Tek-Tips is the largest IT community on the Internet today!

Members share and learn making Tek-Tips Forums the best source of peer-reviewed technical information on the Internet!

  • Congratulations MikeeOK on being selected by the Tek-Tips community for having the most helpful posts in the forums last week. Way to Go!

Need Genius Help - Finding multiple duplicates between columns - EXCEL

Kim296

MIS
Aug 24, 2012
111
US
I really need some help from a genius. I'm working on a dynamic excel spreadsheet. There are over 1,500 columns with list data below each one. Does anyone know how I can dynamically find two or more like values that appear in any of the 1,500 columns. I don't just want to highlight duplicates. I need to determine if more than two (same values) appear in any of the columns independently of each other. I've attached a sample of the column row values. Any direction in the right way to calculate this using a formula is appreciated. I've tried alot of different ideas over two weeks, but I am coming up empty.
 

Attachments

  • screen_shot4.jpg
    screen_shot4.jpg
    54.8 KB · Views: 11
I don't know if you ever worked with power query. Since a couple of recent Excel versions it is a built-in com add-in. A single query is a sequence of transformations that are recorded in power query desktop. The steps can be edited, it is also possible to write query without recording. The full M code in M language (as below) is displayed in advanced editor. All code below is a result of recording with small clean up.
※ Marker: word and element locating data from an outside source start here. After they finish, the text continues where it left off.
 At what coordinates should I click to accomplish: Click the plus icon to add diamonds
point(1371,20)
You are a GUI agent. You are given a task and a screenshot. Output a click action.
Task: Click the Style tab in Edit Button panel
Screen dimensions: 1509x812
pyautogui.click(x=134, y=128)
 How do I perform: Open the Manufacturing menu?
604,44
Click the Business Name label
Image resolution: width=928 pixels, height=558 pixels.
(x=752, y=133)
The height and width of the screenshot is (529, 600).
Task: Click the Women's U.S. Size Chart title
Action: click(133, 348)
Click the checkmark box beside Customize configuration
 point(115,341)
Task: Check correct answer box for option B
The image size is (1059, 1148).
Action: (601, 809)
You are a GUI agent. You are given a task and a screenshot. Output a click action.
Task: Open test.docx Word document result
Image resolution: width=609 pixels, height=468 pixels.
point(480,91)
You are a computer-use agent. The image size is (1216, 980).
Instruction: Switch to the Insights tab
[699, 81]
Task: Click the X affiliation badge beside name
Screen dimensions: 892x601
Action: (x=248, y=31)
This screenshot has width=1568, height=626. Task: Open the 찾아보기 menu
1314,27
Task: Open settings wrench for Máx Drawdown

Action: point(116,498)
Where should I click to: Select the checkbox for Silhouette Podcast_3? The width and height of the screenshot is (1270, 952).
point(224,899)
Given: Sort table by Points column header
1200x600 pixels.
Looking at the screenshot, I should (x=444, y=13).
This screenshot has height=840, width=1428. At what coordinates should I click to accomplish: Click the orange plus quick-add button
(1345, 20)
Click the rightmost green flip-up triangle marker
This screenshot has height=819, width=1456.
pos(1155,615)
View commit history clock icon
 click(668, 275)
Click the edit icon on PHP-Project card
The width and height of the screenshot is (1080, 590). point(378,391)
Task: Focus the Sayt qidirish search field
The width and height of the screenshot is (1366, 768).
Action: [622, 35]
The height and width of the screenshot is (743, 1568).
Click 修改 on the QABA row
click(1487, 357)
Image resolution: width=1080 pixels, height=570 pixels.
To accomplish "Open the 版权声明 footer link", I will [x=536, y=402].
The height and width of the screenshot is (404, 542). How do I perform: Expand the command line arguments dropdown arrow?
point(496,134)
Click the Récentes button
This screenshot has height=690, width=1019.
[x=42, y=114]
I started with converting data to structured table and named it 'tData'.
The first query started as query from table, with some future steps. It is named 'tData' and remained as connection only. The M code:
Code:
let
    Source = Excel.CurrentWorkbook(){[Name="tData"]}[Content],
    #"Changed Type" = Table.TransformColumnTypes(Source,{{"Column1", type text}, {"Column2", type text}, {"Column3", type text}}),
    #"Added Index" = Table.AddIndexColumn(#"Changed Type", "Index", 1, 1, Int64.Type),
    #"Unpivoted Other Columns" = Table.UnpivotOtherColumns(#"Added Index", {"Index"}, "Column", "Code")
in
    #"Unpivoted Other Columns"

The second query, 'qAggregate' is displayed below the table with source data. M code:
Code:
let
    Source = tData,
    #"Grouped Rows" = Table.Group(Source, {"Code"}, {{"Count", each Table.RowCount(_), Int64.Type}}),
    #"Filtered Rows" = Table.SelectRows(#"Grouped Rows", each ([Count] <> 1))
in
    #"Filtered Rows"

The final four columns query M code:
Code:
let
    Source = qAggregate,
    #"Merged Queries" = Table.NestedJoin(Source, {"Code"}, tData, {"Code"}, "tData", JoinKind.LeftOuter),
    #"Expanded {0}" = Table.ExpandTableColumn(#"Merged Queries", "tData", {"Index", "Column"}, {"Index", "Column"})
in
    #"Expanded {0}"
 
BTW, it is a result of the queries with your data:
View attachment 2350
I definitely appreciate your time and response.

I originally uploaded a few columns of my actual data in a screen shot, but it was confusing to the people trying to understand my question. So, I replaced it with sample data; hence, abc, bcd, etc..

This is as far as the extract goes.